WHAT IS REQUIRED: Line by line, return the data exactly as shown.

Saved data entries

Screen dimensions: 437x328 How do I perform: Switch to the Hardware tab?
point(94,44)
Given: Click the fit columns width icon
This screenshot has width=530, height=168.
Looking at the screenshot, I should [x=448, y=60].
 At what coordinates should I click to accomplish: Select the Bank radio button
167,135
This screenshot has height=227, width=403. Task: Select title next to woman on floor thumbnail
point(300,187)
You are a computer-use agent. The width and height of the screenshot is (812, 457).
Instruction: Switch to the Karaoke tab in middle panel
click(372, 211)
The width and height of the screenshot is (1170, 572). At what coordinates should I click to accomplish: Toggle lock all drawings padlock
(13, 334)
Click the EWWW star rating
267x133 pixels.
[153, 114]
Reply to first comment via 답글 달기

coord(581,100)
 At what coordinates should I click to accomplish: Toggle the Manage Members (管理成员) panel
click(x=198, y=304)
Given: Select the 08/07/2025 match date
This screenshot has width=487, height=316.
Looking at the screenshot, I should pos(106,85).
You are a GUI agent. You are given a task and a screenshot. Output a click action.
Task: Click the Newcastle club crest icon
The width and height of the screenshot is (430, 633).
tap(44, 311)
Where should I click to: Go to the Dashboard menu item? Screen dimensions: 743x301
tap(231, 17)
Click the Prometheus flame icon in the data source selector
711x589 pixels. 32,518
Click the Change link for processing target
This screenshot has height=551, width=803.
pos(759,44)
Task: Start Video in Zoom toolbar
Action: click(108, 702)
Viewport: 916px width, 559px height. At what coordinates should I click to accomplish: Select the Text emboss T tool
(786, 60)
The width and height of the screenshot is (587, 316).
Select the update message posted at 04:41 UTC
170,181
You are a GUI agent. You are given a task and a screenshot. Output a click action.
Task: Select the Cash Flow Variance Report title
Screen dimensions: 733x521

EXERCISE ANSWER:
Screen dimensions: 437x328 How do I perform: Switch to the Hardware tab?
point(94,44)
Given: Click the fit columns width icon
This screenshot has width=530, height=168.
Looking at the screenshot, I should [x=448, y=60].
 At what coordinates should I click to accomplish: Select the Bank radio button
167,135
This screenshot has height=227, width=403. Task: Select title next to woman on floor thumbnail
point(300,187)
You are a computer-use agent. The width and height of the screenshot is (812, 457).
Instruction: Switch to the Karaoke tab in middle panel
click(372, 211)
The width and height of the screenshot is (1170, 572). At what coordinates should I click to accomplish: Toggle lock all drawings padlock
(13, 334)
Click the EWWW star rating
267x133 pixels.
[153, 114]
Reply to first comment via 답글 달기

coord(581,100)
 At what coordinates should I click to accomplish: Toggle the Manage Members (管理成员) panel
click(x=198, y=304)
Given: Select the 08/07/2025 match date
This screenshot has width=487, height=316.
Looking at the screenshot, I should pos(106,85).
You are a GUI agent. You are given a task and a screenshot. Output a click action.
Task: Click the Newcastle club crest icon
The width and height of the screenshot is (430, 633).
tap(44, 311)
Where should I click to: Go to the Dashboard menu item? Screen dimensions: 743x301
tap(231, 17)
Click the Prometheus flame icon in the data source selector
711x589 pixels. 32,518
Click the Change link for processing target
This screenshot has height=551, width=803.
pos(759,44)
Task: Start Video in Zoom toolbar
Action: click(108, 702)
Viewport: 916px width, 559px height. At what coordinates should I click to accomplish: Select the Text emboss T tool
(786, 60)
The width and height of the screenshot is (587, 316).
Select the update message posted at 04:41 UTC
170,181
You are a GUI agent. You are given a task and a screenshot. Output a click action.
Task: Select the Cash Flow Variance Report title
Screen dimensions: 733x521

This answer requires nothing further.